BEFORE SUBZERO, REFRIGERATORS WERE WHITE (OR AVOCADO)
Eavesdrop jetted to pollen-crusted Raleigh, NC, with an eclectic herd of reporters from the likes of Sculpture magazine and The Jewish Daily Forward to tour the North Carolina Museum of Art expansion designed by Thomas Phifer. We were not disappointed. The 127,000-square-foot museum is an elegant, single-story box penetrated by courtyards, pools, and gardens. The interior and exterior details are so deliciously subtle that they seemed to elude some of the mainstream press, who asked him why he didn’t site the building to dominate the street. Articulate and precise, Phifer hypnotized the skeptics by explaining every strategy convincingly, and they hung on his every word. (Check out AN correspondent Thomas de Monchaux’s own critical appraisal in our next issue.)

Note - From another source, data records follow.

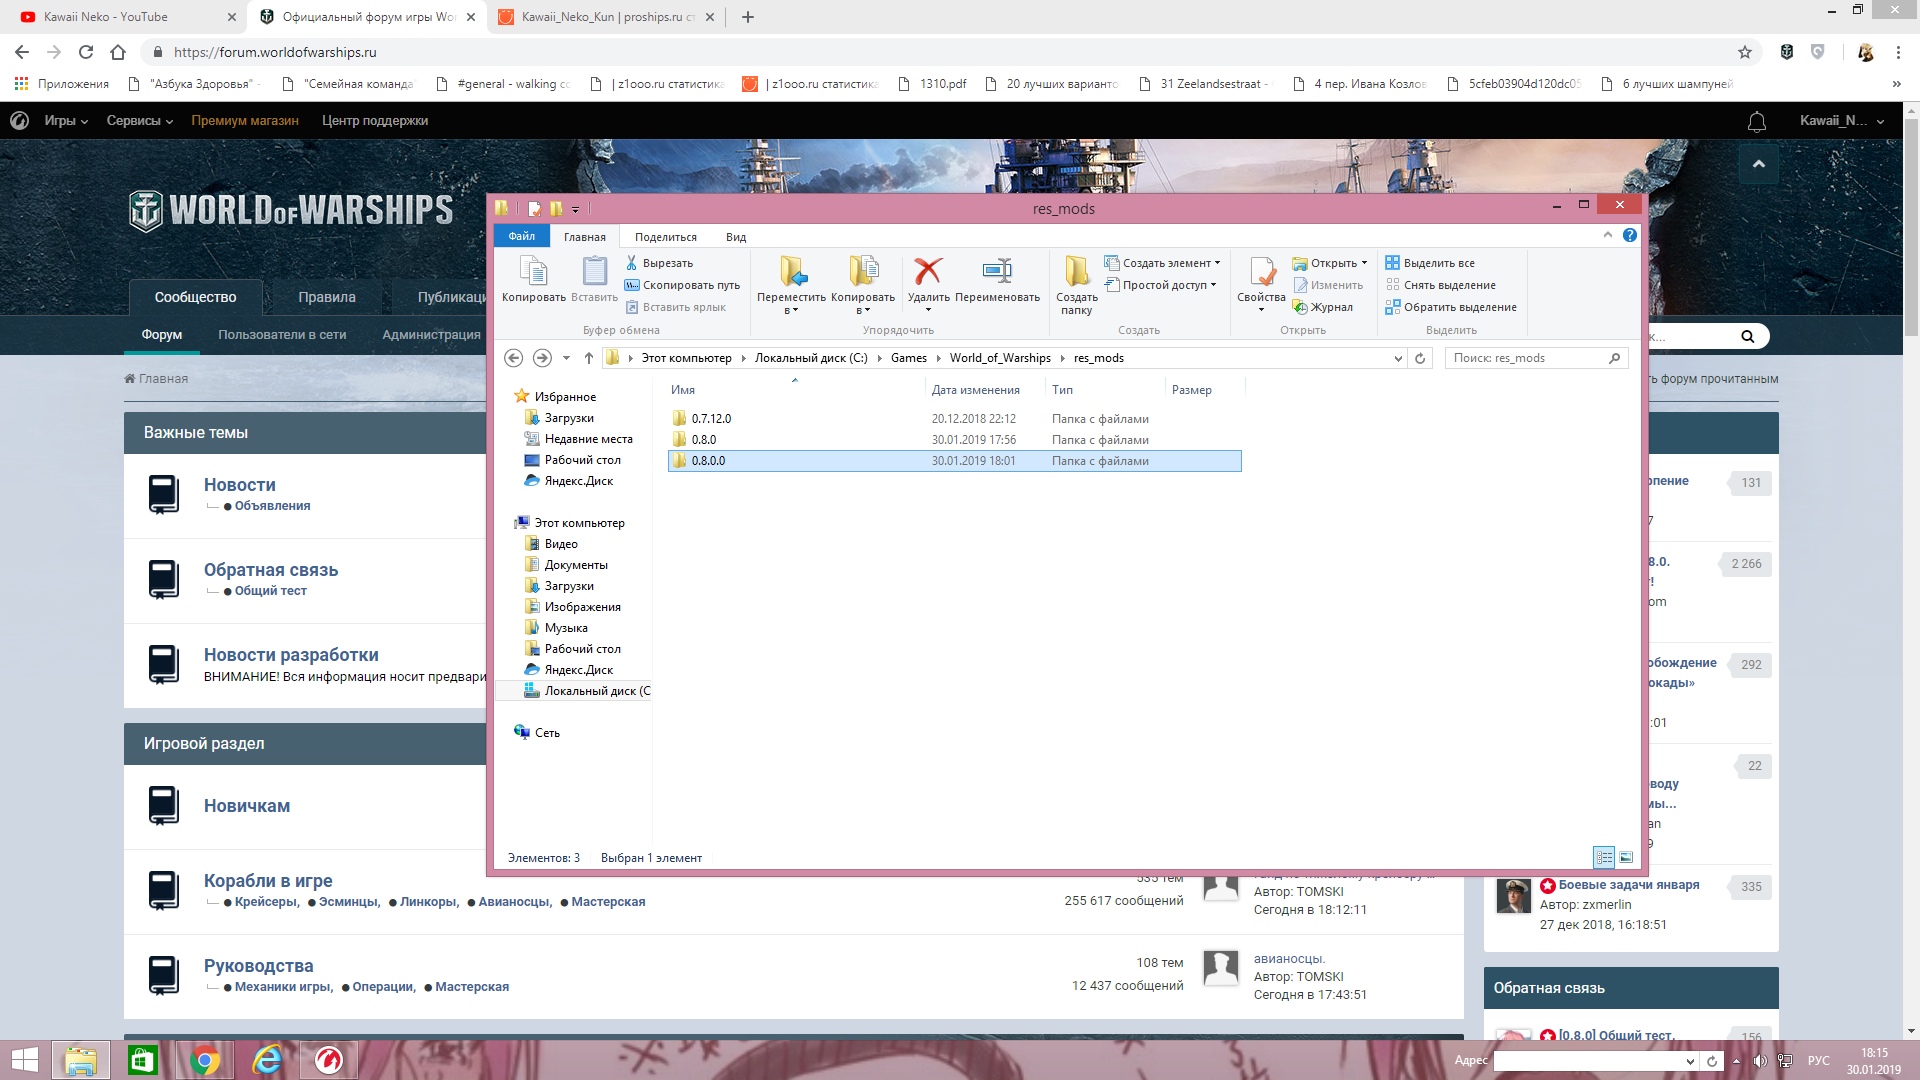This screenshot has height=1080, width=1920.
Task: Click the Properties (Свойства) icon
Action: click(1261, 270)
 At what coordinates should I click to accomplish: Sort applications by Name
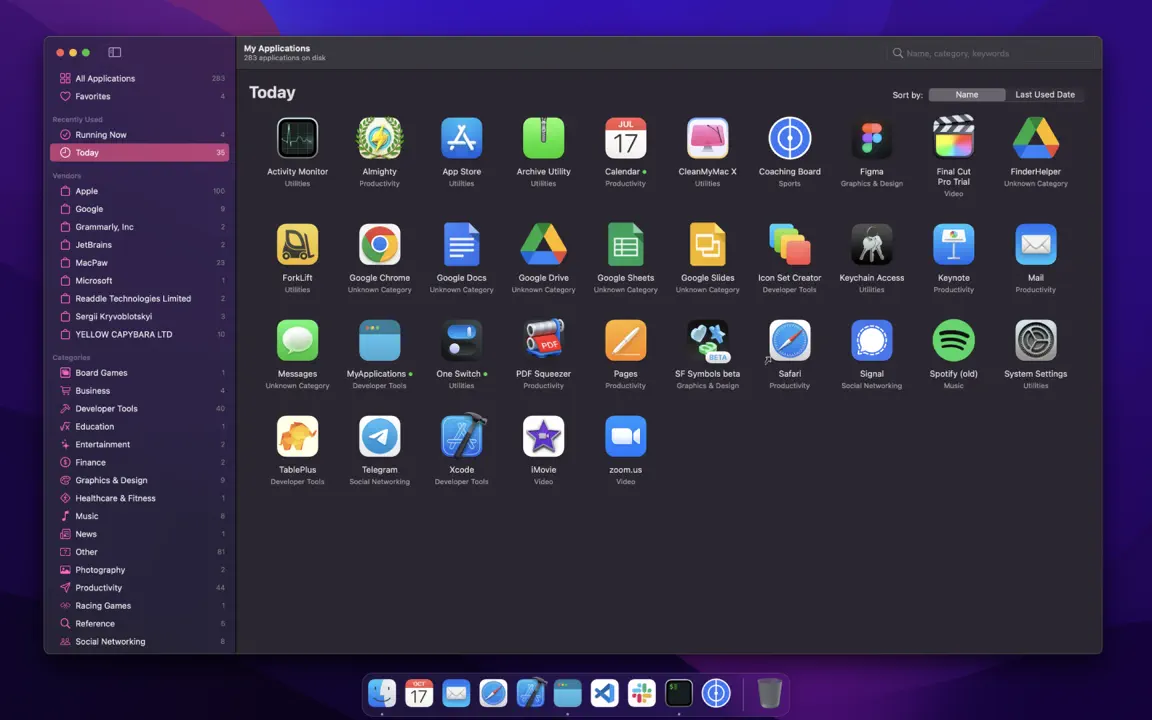pyautogui.click(x=967, y=95)
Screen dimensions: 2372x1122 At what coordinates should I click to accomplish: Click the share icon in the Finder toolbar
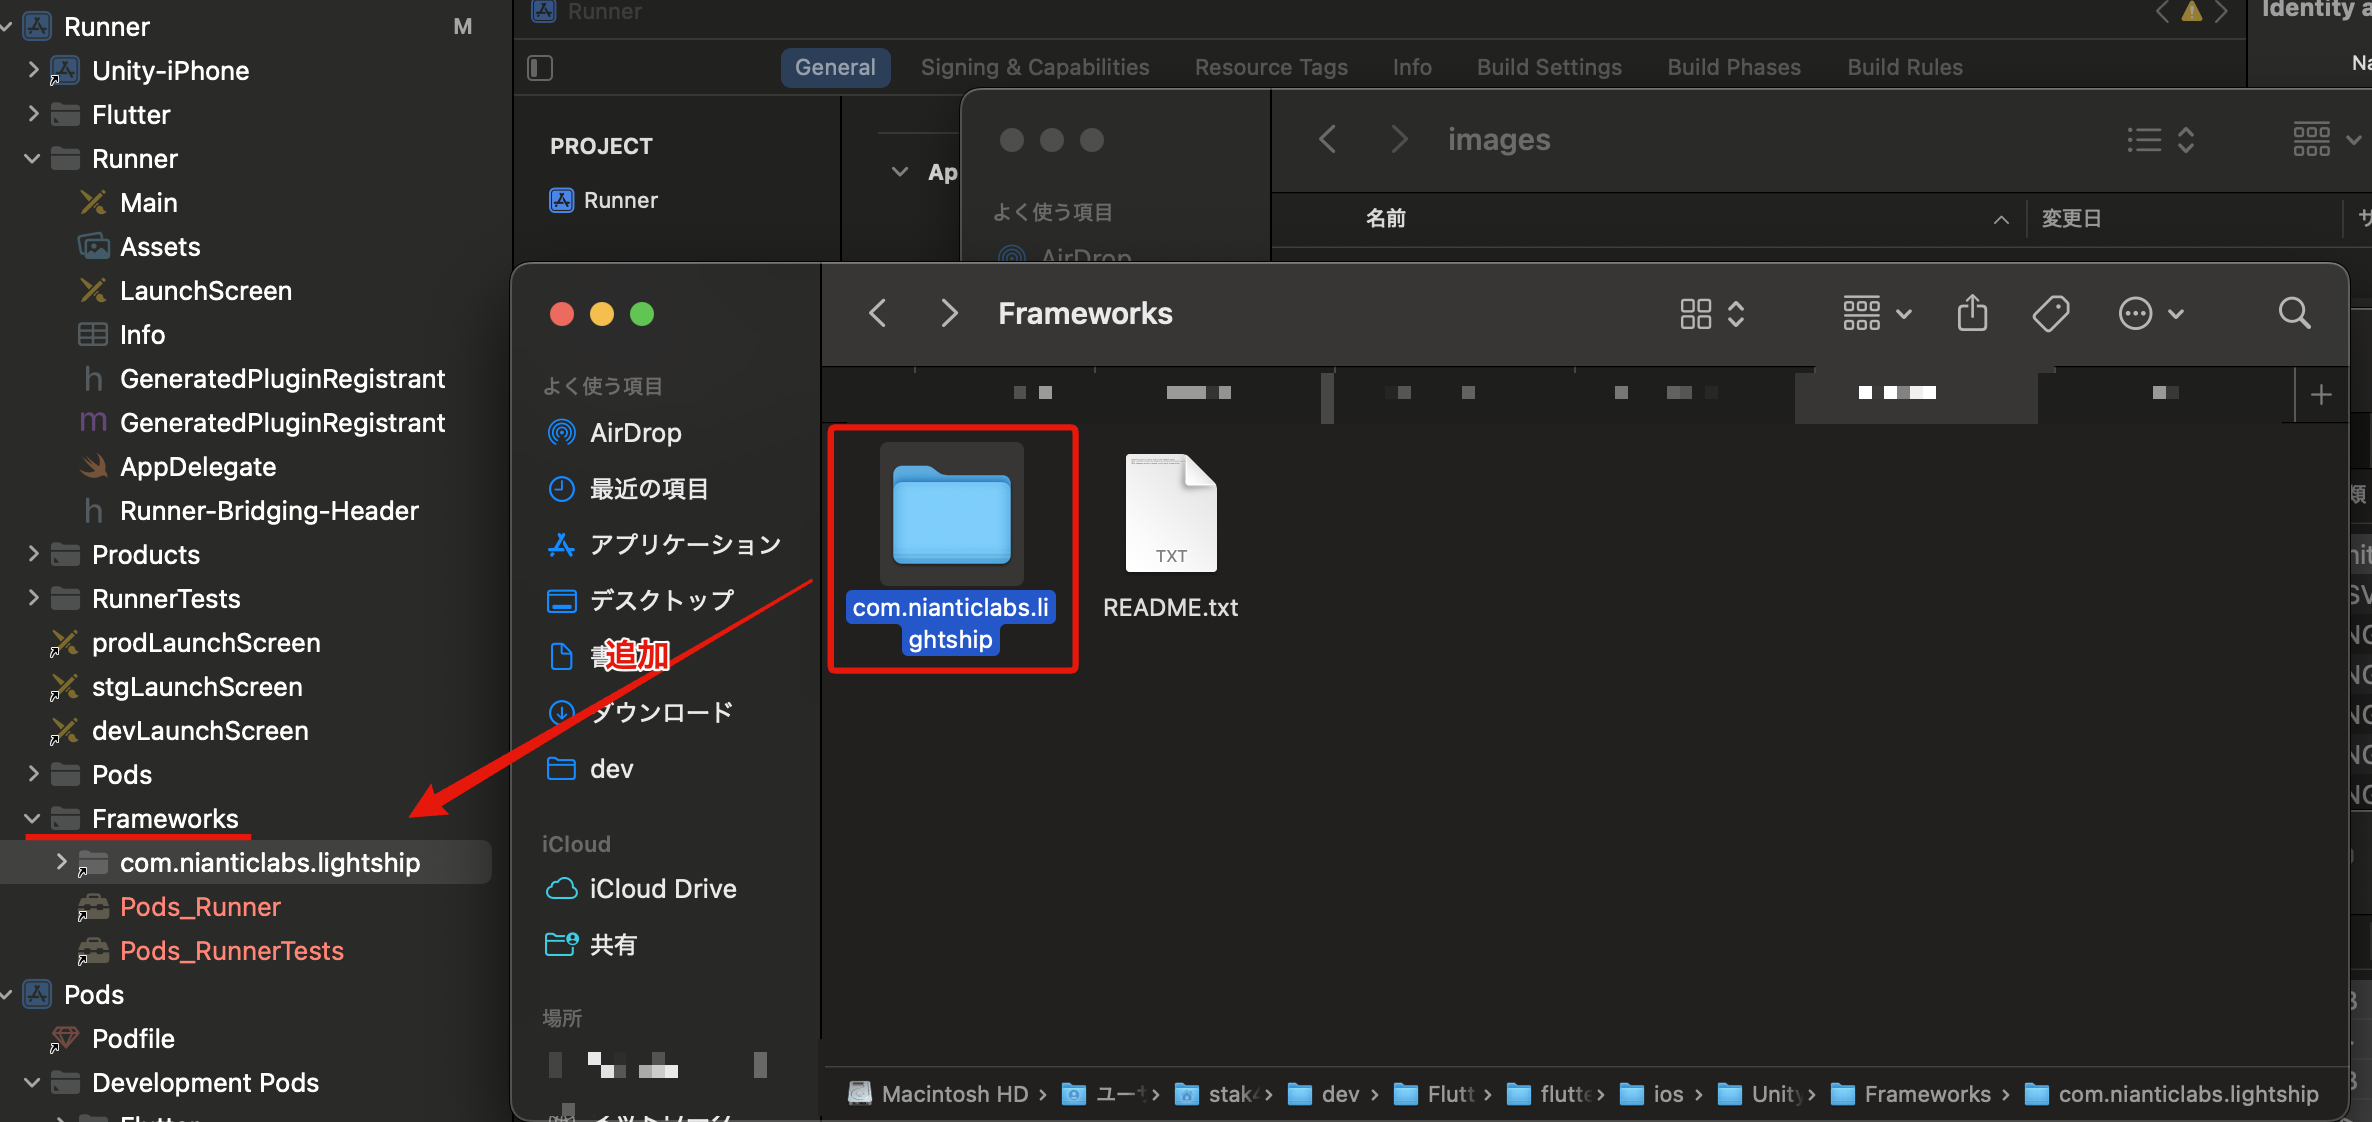point(1971,313)
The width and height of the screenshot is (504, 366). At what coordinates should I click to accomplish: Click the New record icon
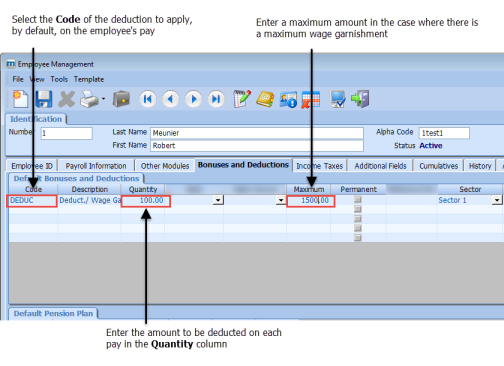20,99
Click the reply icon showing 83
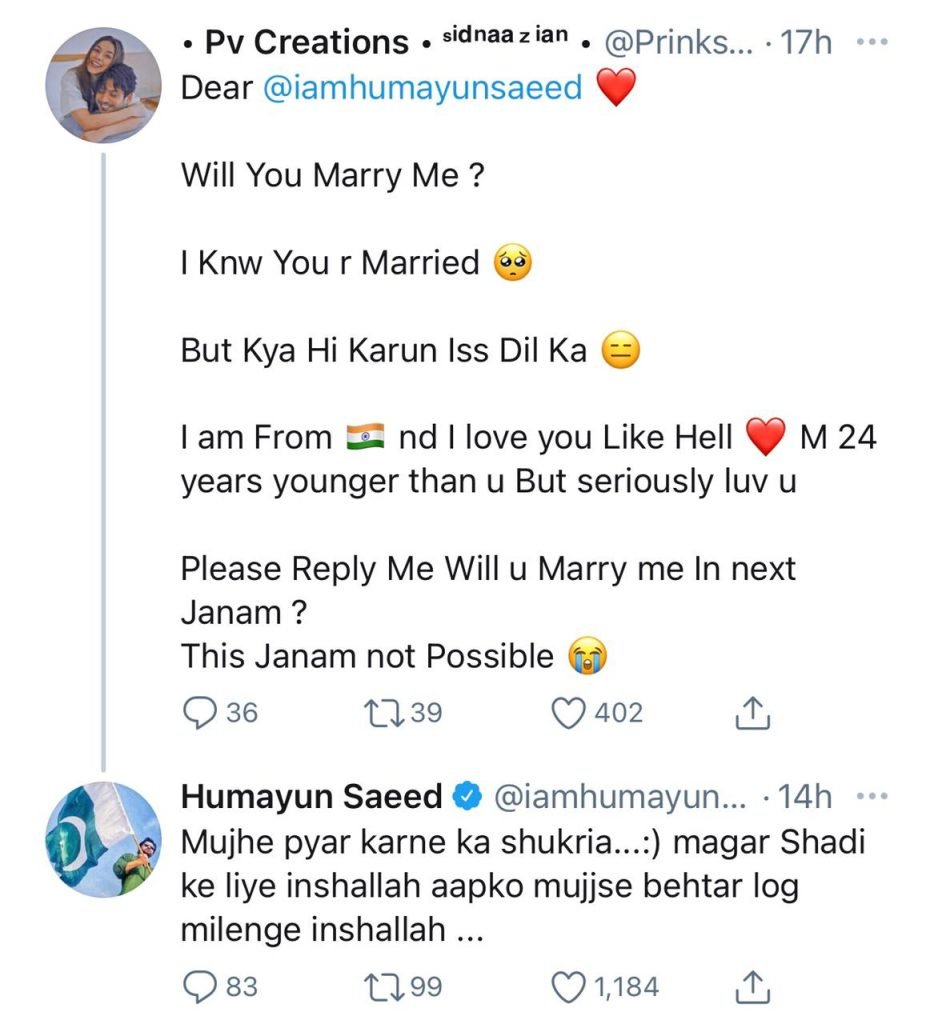This screenshot has height=1024, width=938. 199,985
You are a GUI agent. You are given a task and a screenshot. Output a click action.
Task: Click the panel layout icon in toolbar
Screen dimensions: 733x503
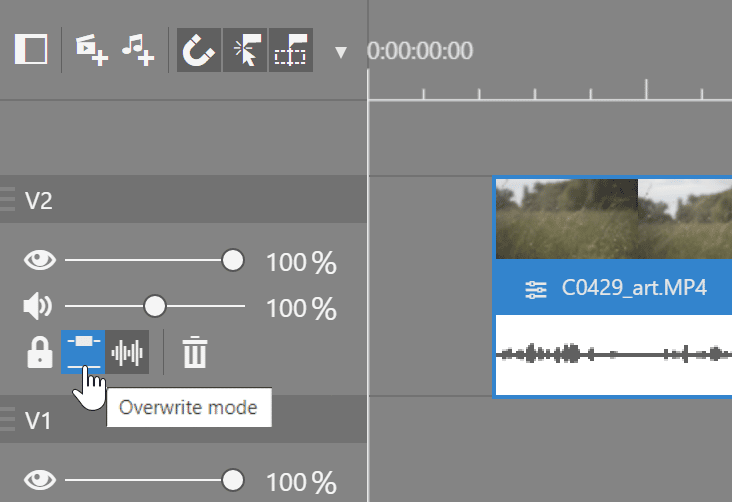tap(32, 49)
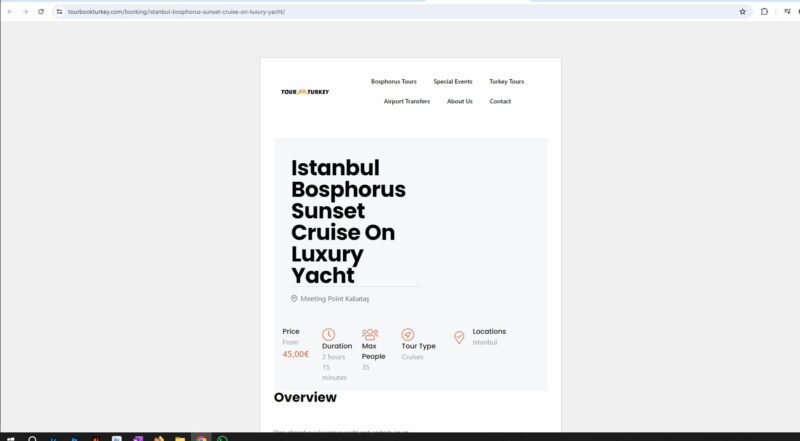800x441 pixels.
Task: Open the browser extensions puzzle icon
Action: point(764,11)
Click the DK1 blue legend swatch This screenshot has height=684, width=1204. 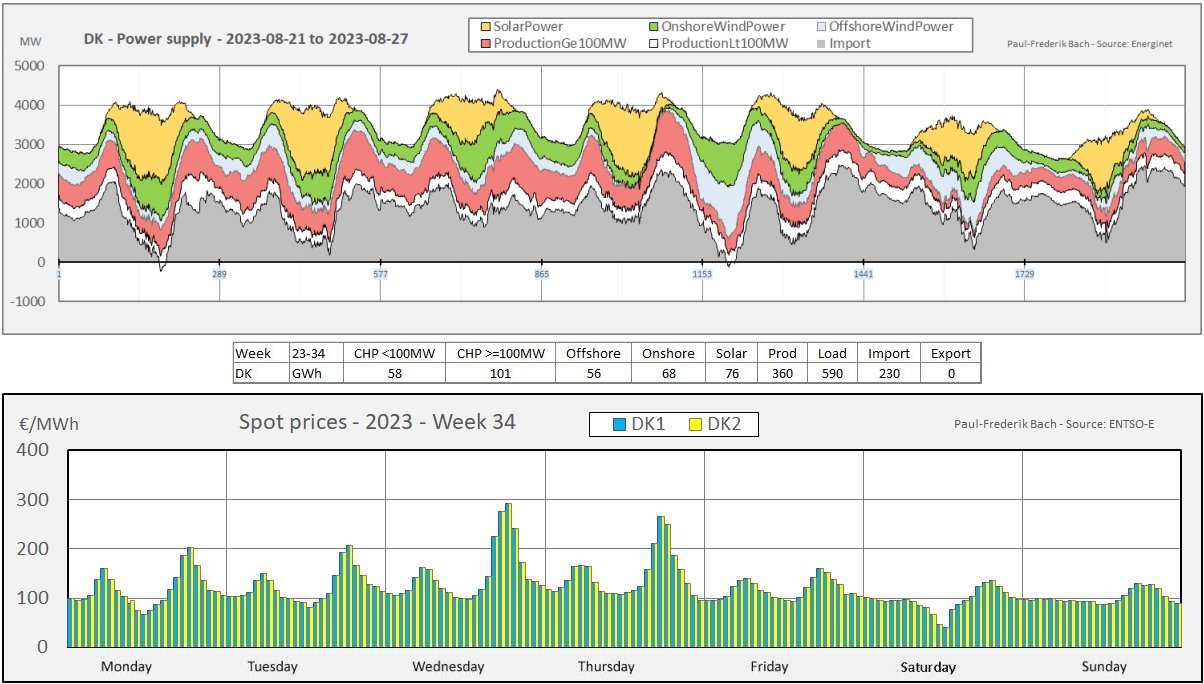620,425
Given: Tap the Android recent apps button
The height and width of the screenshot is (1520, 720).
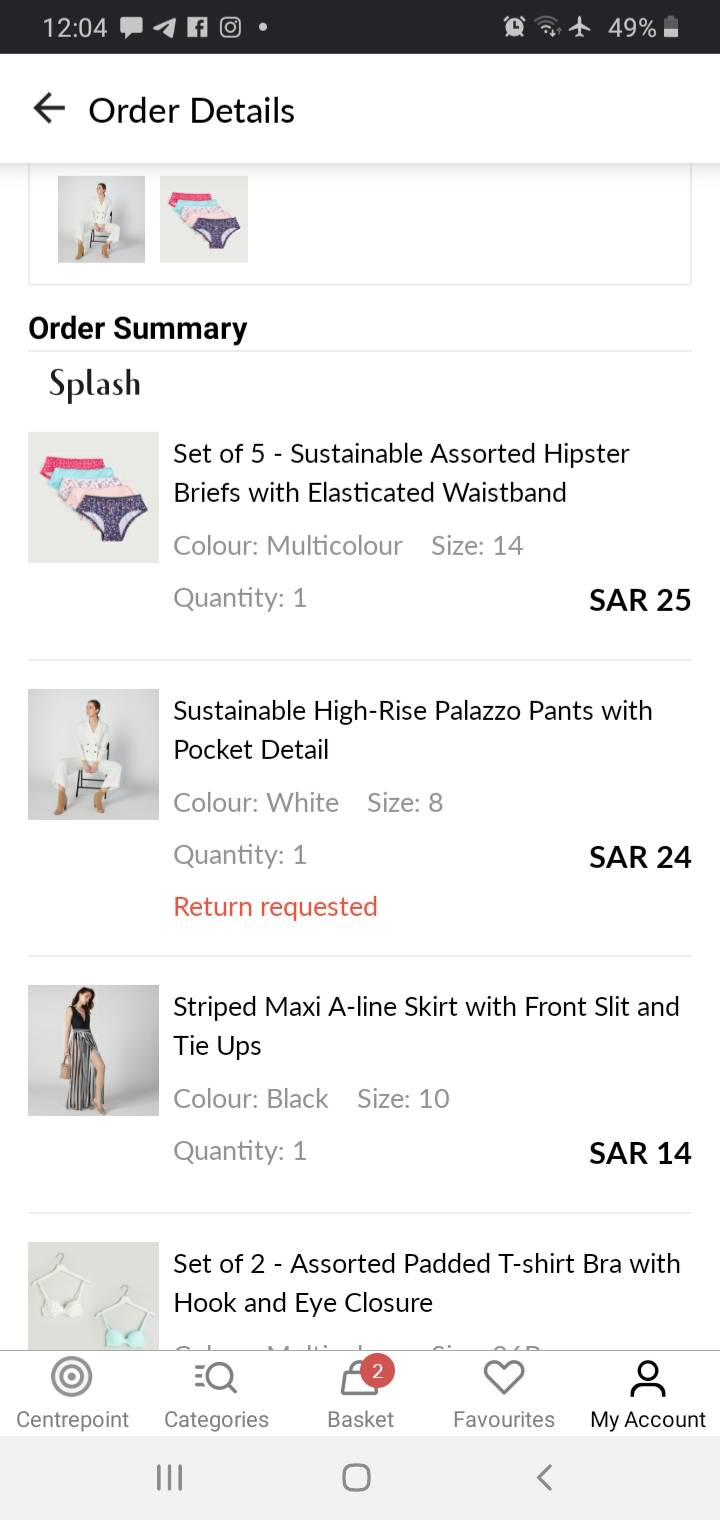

Later, as the tour wound down, and journalists were milling about in the lobby, Eavesdrop overheard two gentlemen relaxing on a bench and discussing the building’s aesthetics. The one with deep architectural insight commented to his older companion: “White. All the walls are white. Everything is white! I wondered what that was about, and then I remembered that Phifer worked for Richard Meier for years. That’s where he got his refrigerator-door palette!” Eavesdrop almost collapsed.

CHANNELING WARHOL

Attention, iPhoneys. “Is This Art?” is a new iPhone app “designed for people who have questions about the artistic integrity of their surroundings.” Using the iPhone’s camera, the app’s Pittsburgh-based developers claim they will instantly provide users with an “authoritative declaration of artistic importance.” This could work for architecture, thought Eavesdrop, which found three architecture-related submissions in its reservoir. The bloated, rainbow-colored “Hell, Yes!” barnacle on the New Museum in New York was panned with “I
do not understand it; therefore, THIS NOT ART.” The merit of W.R. Dalzell’s apparently out-of-print book Architecture: The Indispensable Art was confirmed with “This work’s materiality is immaterial; therefore, THIS IS ART.” What is art, the cover or its contents? The same approval rating was bestowed on a bland window wall of a building that looks like a stillborn Dwell house. First one to submit a picture of Danny Libeskind’s Dresden Military History Museum wins.

FAREWELL FEUD

Raimund Abraham, who died in a car accident on March 4 in Los Angeles, had been a faculty member at Cooper Union since 1971, along with other long-timers such as Lebbeus Woods, Diane Lewis, and Kevin Bone. And while a memorial for Abraham in Vienna at the MAK Museum is planned for June 11 (including Peter Eisenman, Michael Rotondi, Wolf Prix, and Woods as speakers) in spite of his renouncing Austrian citizenship in 2002, factions at Cooper Union have proved so fractious that no date or program for a memorial in New York has yet been set.